+++ SUPPLIED MATERIAL

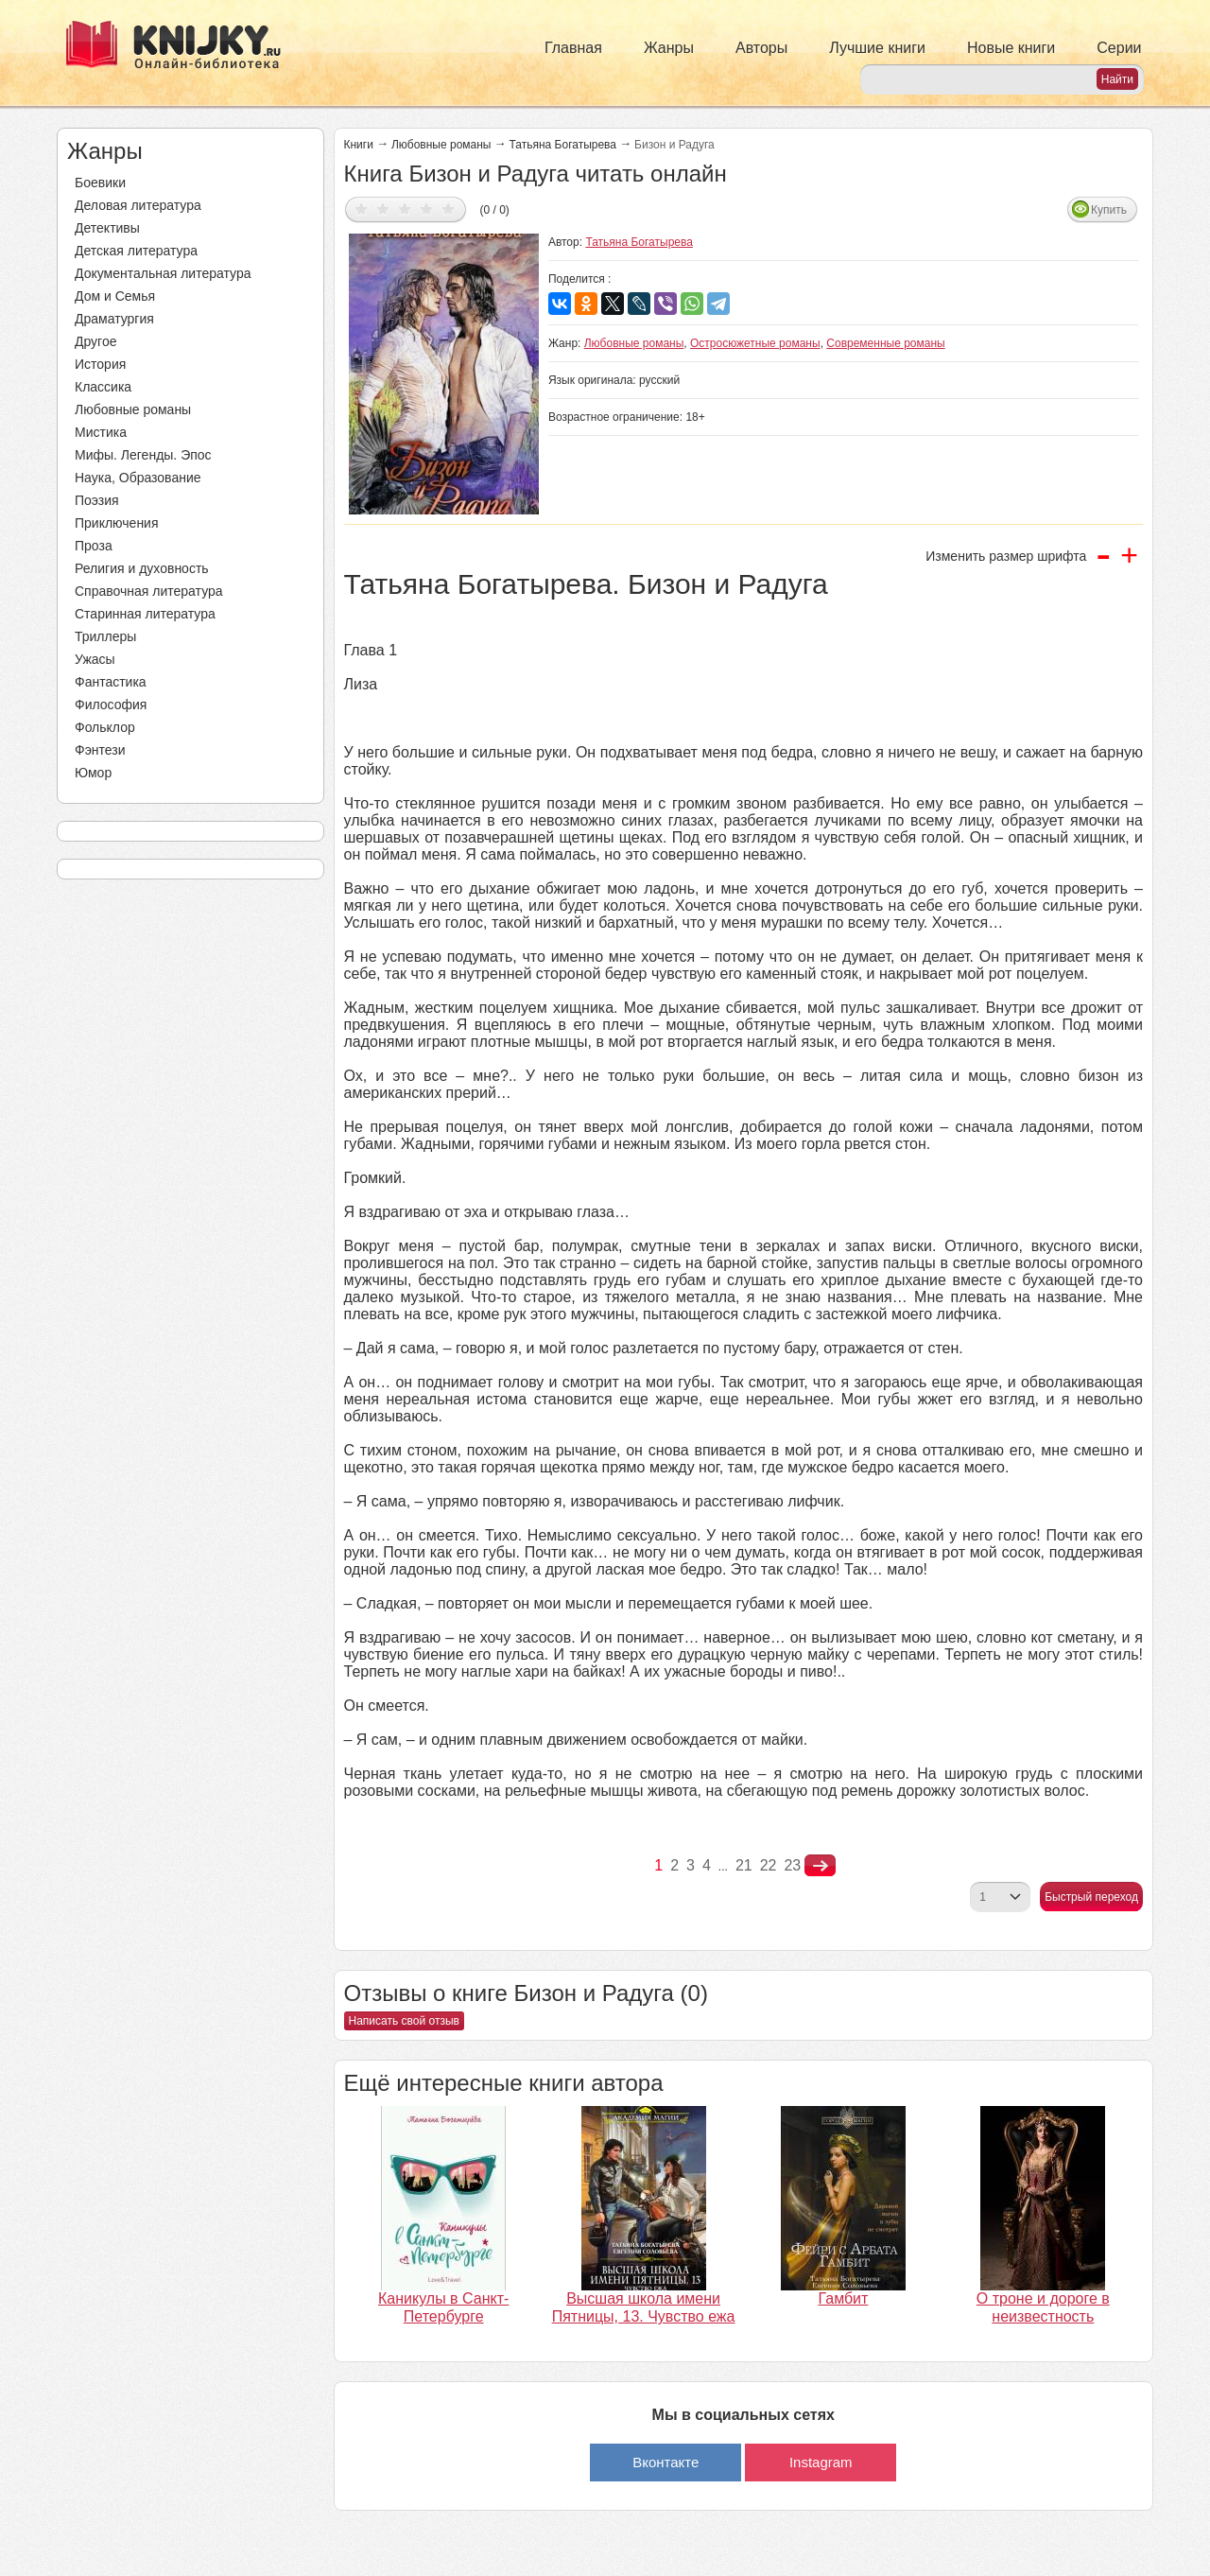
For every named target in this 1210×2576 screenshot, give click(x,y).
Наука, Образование (138, 477)
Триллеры (105, 636)
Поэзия (97, 500)
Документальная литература (163, 273)
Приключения (117, 523)
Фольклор (105, 727)
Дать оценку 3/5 (405, 208)
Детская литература (136, 250)
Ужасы (95, 659)
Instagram (821, 2462)
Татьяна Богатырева (563, 144)
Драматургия (114, 318)
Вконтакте (665, 2462)
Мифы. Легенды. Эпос (143, 454)
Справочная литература (149, 591)
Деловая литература (138, 205)
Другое (95, 341)
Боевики (100, 182)
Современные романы (885, 343)
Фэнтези (100, 749)
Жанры (669, 48)
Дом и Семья (115, 296)
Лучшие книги (877, 48)
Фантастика (111, 681)
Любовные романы (133, 409)
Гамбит (843, 2298)
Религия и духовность (142, 568)
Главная (573, 48)
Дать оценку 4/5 (427, 208)
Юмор (93, 772)
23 (792, 1865)
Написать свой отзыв (404, 2021)
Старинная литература (145, 613)
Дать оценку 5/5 (449, 208)
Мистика (101, 432)
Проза (93, 545)
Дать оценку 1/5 (362, 208)
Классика (103, 386)
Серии (1119, 48)
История (100, 364)
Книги (358, 144)
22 (768, 1865)
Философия (111, 704)
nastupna (820, 1865)
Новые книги (1011, 48)
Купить (1109, 210)
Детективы (107, 227)
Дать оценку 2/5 (383, 208)
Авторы (761, 48)
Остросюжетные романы (755, 343)
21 (743, 1865)
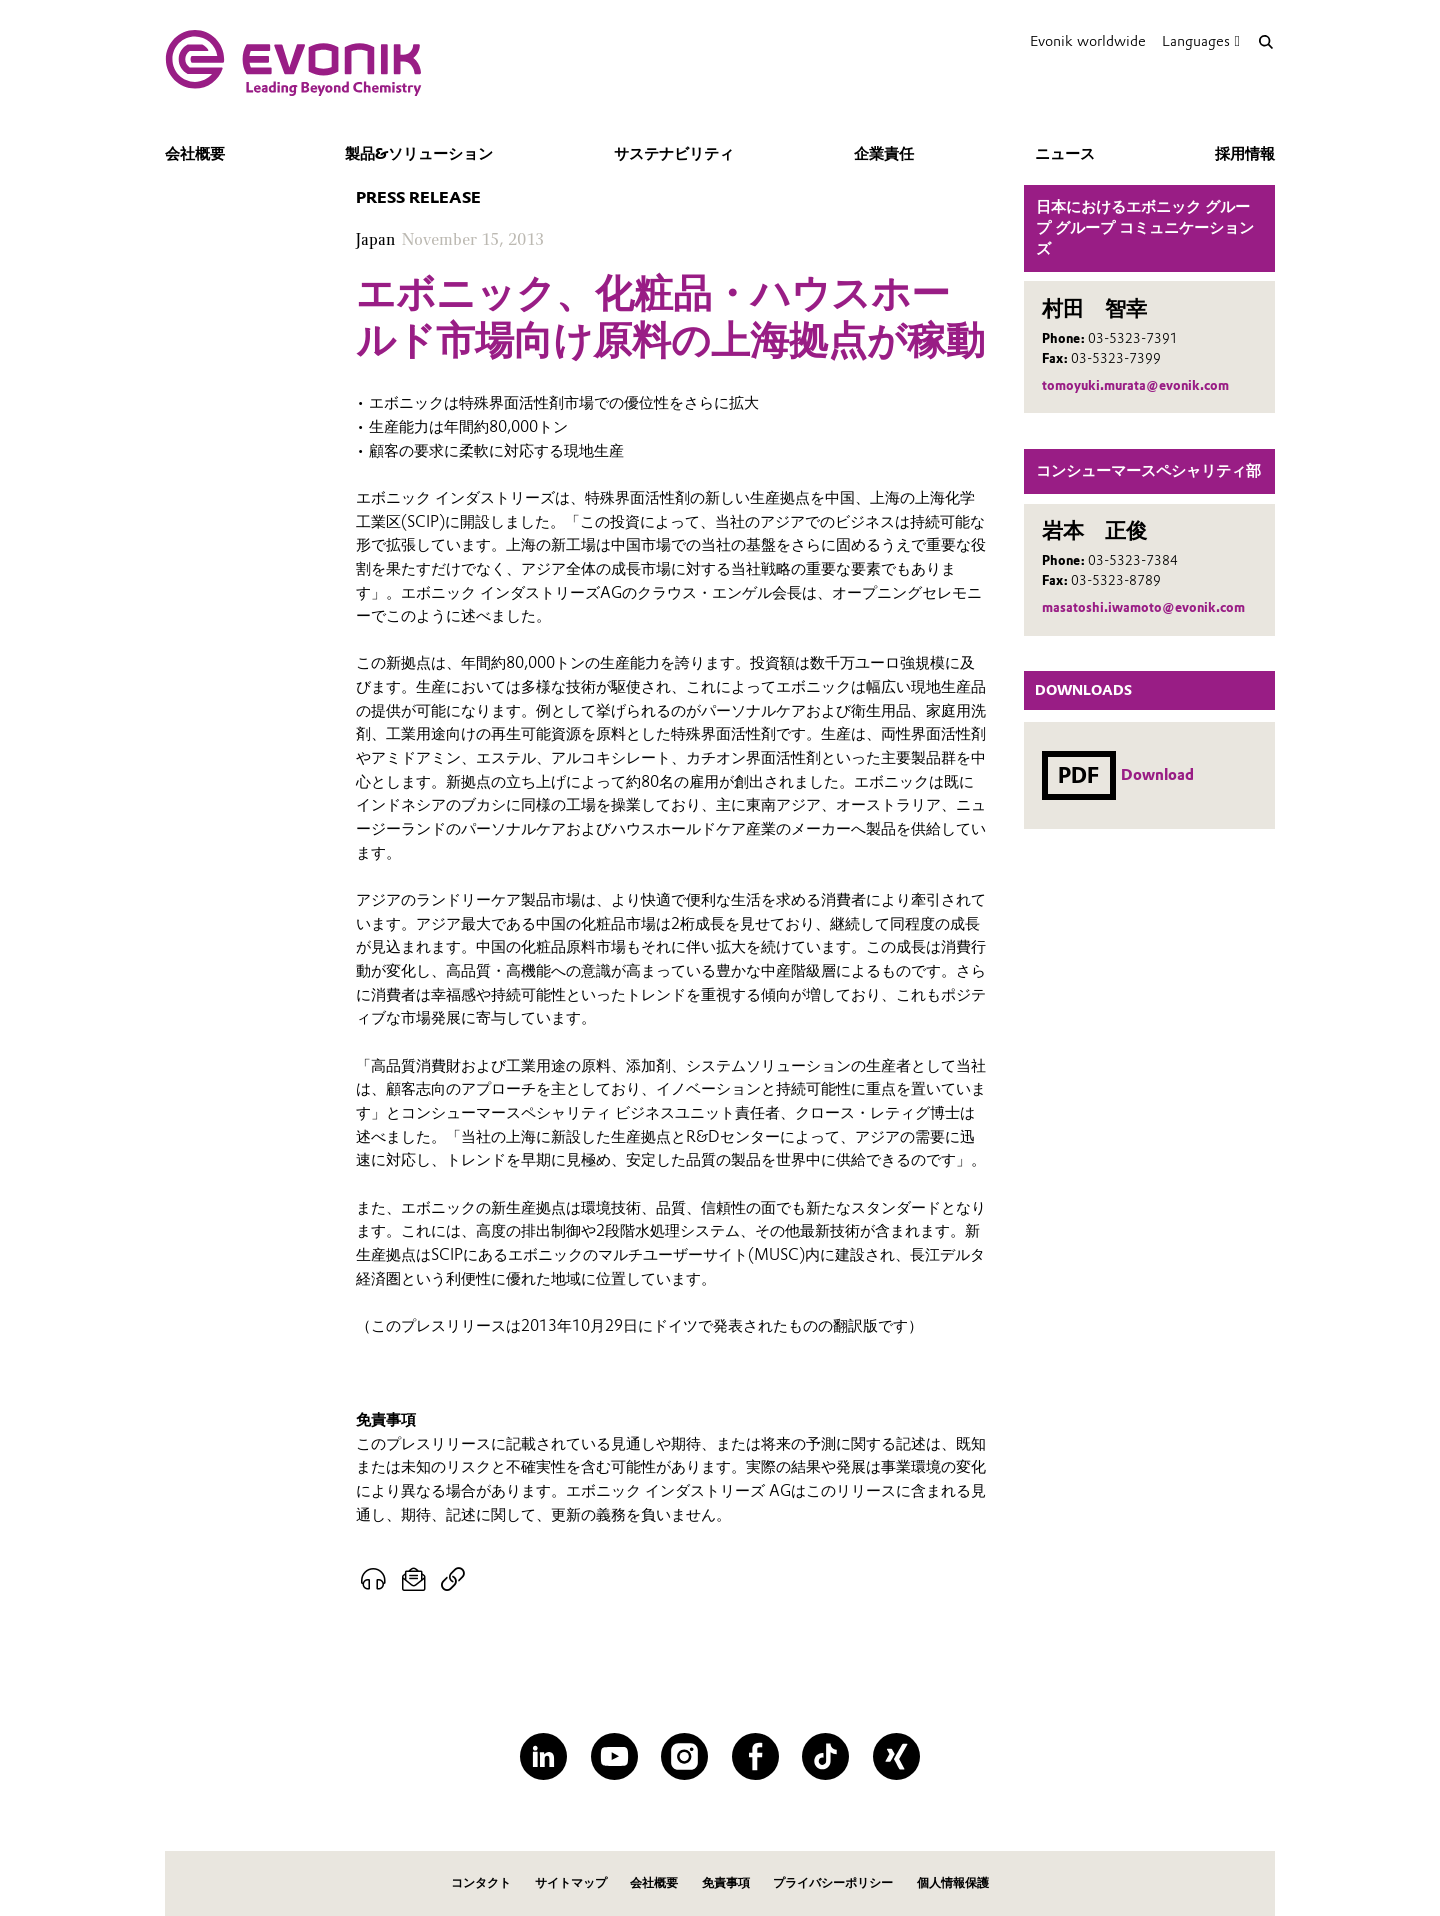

++++++

- **WORK INSTRUCTIONS**: How many lines of the rows above contain the string "Дать", with case counting? Give only the number.

- **EXERCISE RESPONSE**: 5